Socialists want a state were all key industries are under the democratic control of our class, the working class. Then we couldn’t be held to ransom by genocide supporting companies.

Teva has lucrative contracts to supply generic drugs to the HSE - €119 million in 2023. It is in everyone’s interests to seek to take the operation into public ownership. Teva is no friend to Waterford or Swords and it is even less of a friend to Ireland.

Consumer boycotts have their limitations. Not least because the alternative big pharma companies are all, more or less, tax dodging, profit-driven monsters who only sell to lucrative Western markets and not to the impoverished global south where the most lethal diseases run wild.

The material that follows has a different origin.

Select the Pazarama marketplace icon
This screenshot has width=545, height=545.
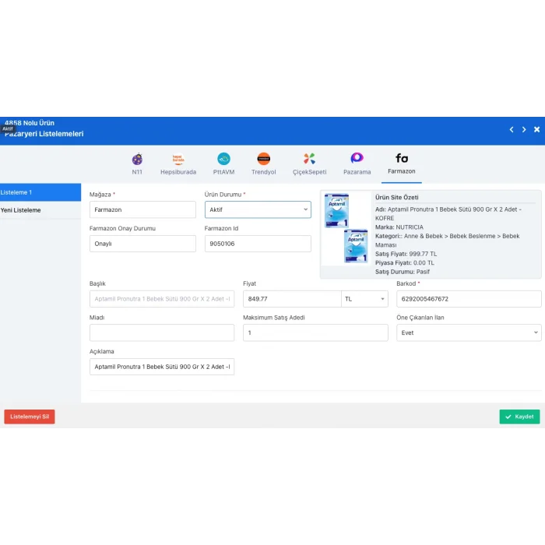pyautogui.click(x=357, y=159)
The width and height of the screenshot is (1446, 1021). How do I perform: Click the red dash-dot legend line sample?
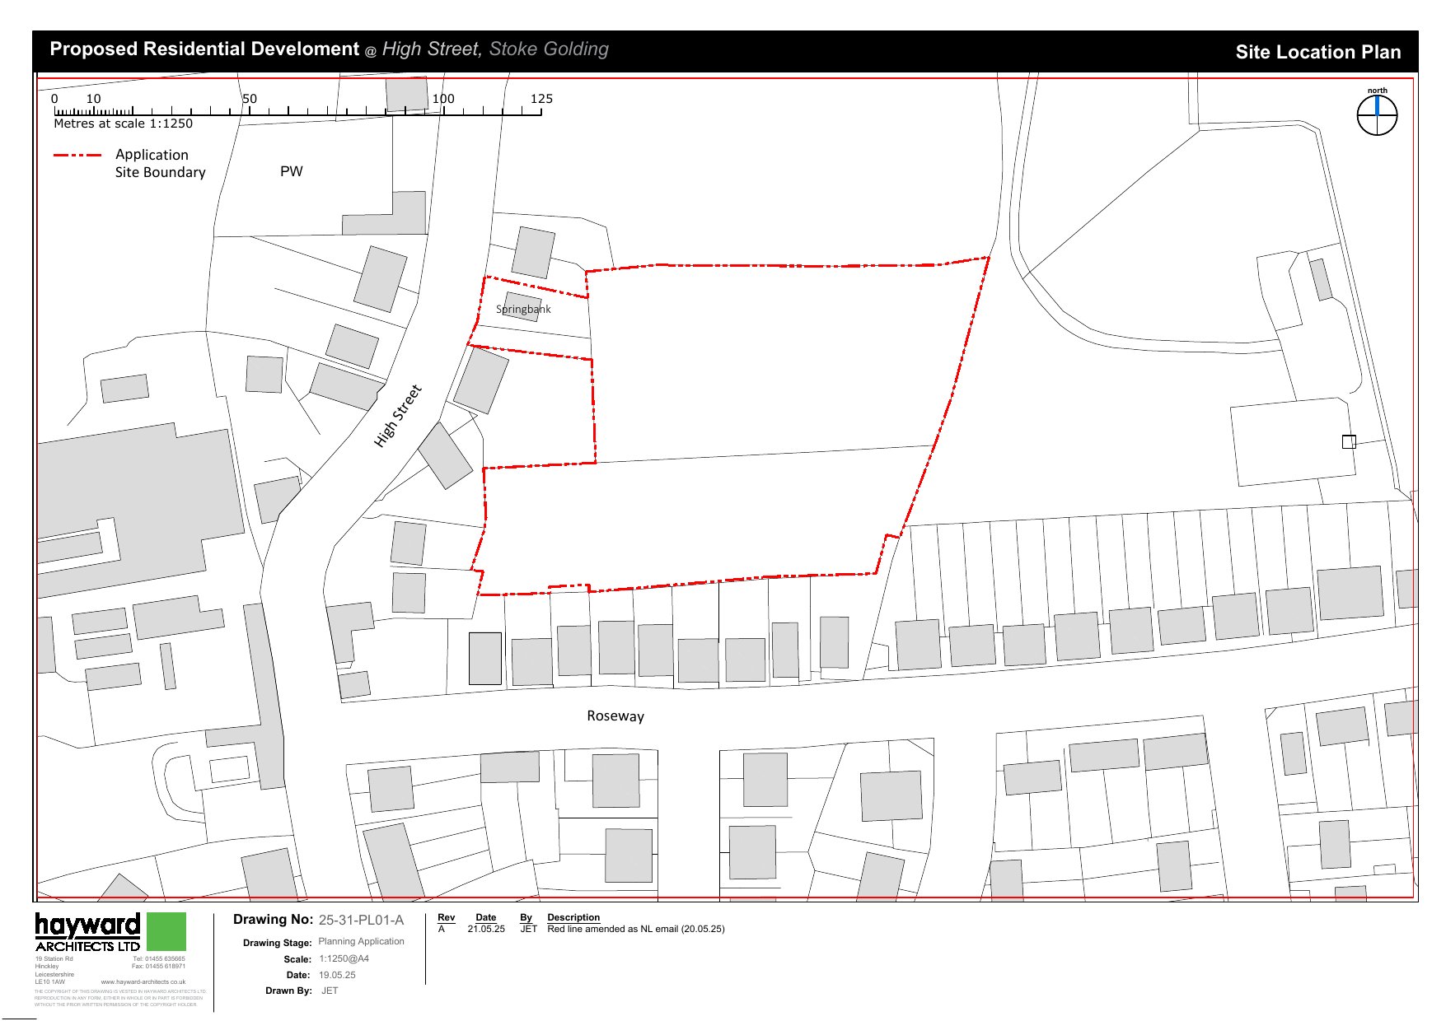[x=77, y=155]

Nonetheless, Teva has the blood of 60,000 Palestinians on its hands. Unless and until the state of Israel is sanctioned or the Teva plant is nationalised the products of this company should be ruthlessly boycotted:

  • Consumers need to find an alternative to Sudocrem.
  • Patients need to ask medical professionals to neither prescribe nor dispense Teva products.
  • Doctors’ and pharmacists’ unions and organisations must support their members in this boycott.
  • Pharmacists must not buy Teva products.

The workers of Teva in Swords and Palestine should know that you have incredible power. Organise now. Get in touch with SIPTU to demand their support in calling on the state to nationalise the company. Be aware, though, that your strength lies in your collective will to organise, regardless of any support you may get from SIPTU.

Your company is a prestige asset of the Israeli state. The Israeli state is a brutal apartheid regime, engaged in a 77-year project of settler colonialism and ethnic cleansing. It is committing genocide and Teva is “pharma washing” that genocide. You can take action against this. Palestine solidarity campaigners in Swords and Waterford are ready to advise and stand in solidarity with you.

This company is no friend of workers and they’ll stab you in the back unless you unite with all those fighting for social and economic justice here at home and abroad.